Does the 365-day clock restart if my claim is rejected?

No, it does not. A rejected claim never resets the clock. You still have to correct and resubmit within the original window. That is why a rejection late in the year is risky.

What if the patient has other insurance?

Bill the primary insurer first. After that, submit the secondary claim to Buckeye within 180 days of the primary payer’s EOP. Do not rely on the original 365 days in that case.

How do I prove I filed on time?

Keep your EDI acceptance report (the 999/277CA) for electronic claims. For paper claims, keep a certified mail or tracking receipt. In a timely filing dispute, that record is what settles things in your favor.

How long do I have to appeal a timely filing denial (Medicaid)?

You can file a claim dispute up to 12 months from the date of service or 60 days from the EOP, whichever is later. Along with it, attach proof of your original, timely submission.

The Buckeye timely filing limit of 365 days is more generous than most payers offer. Even so, it is strict, and claims are denied once the deadline passes. Also, remember that the 365 days cover only the original claim. Corrected claims are due 180 days from the EOP, secondary claims 180 days from the primary EOP, and Buckeye Medicaid disputes within 12 months of the date of service or 60 days from the EOP.
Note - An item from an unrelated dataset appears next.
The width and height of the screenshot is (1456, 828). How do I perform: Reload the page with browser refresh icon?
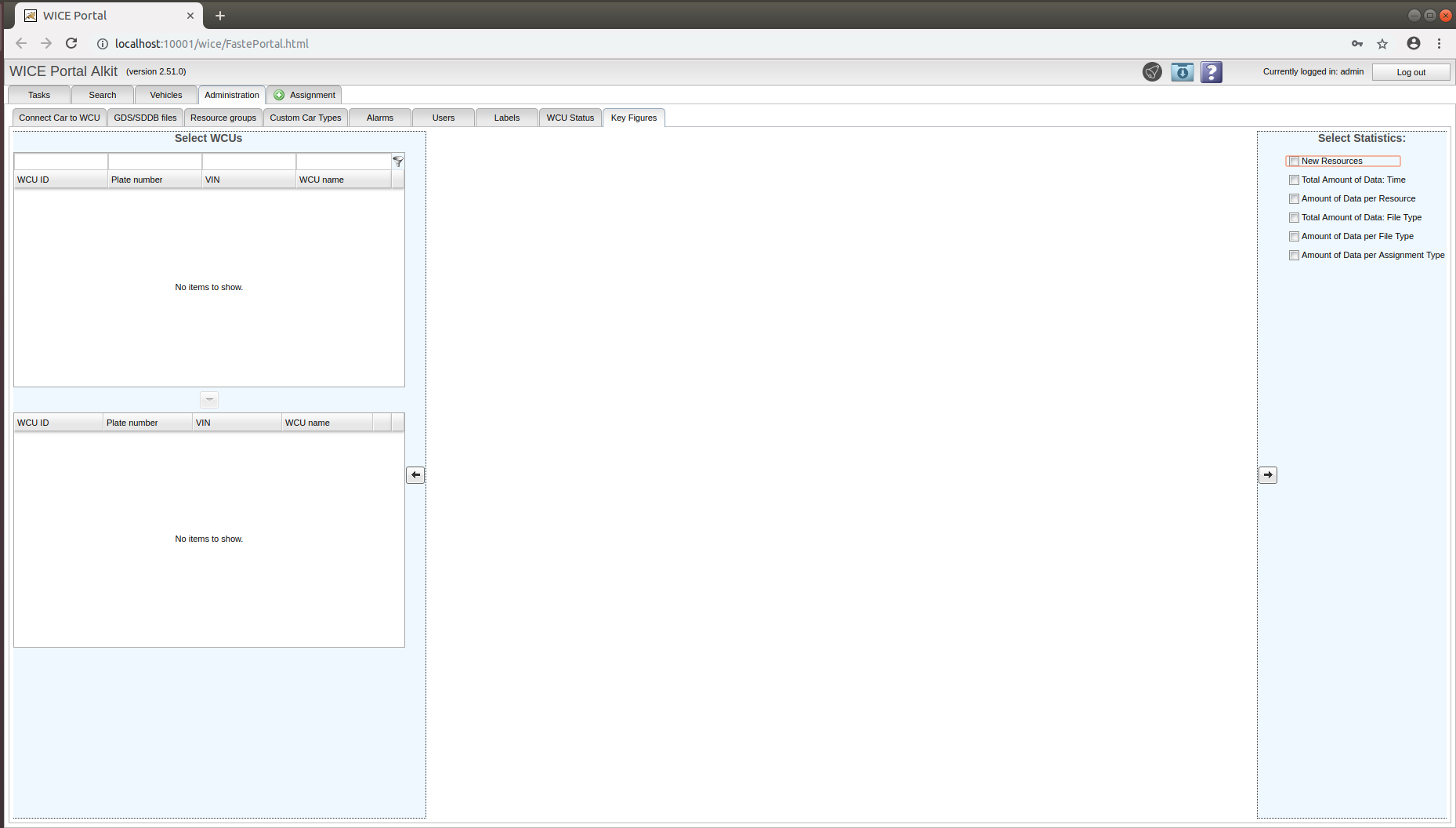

In practice, most filing problems do not come from the 365-day rule itself. Instead, they happen when a rejected claim is not fixed in time, when provider details like the Tax ID are wrong, or when a resubmission is not marked correctly. So file electronically when you can, fix errors fast, mark corrections clearly, and keep records of every submission. If you stay organized, the deadlines are easy to manage.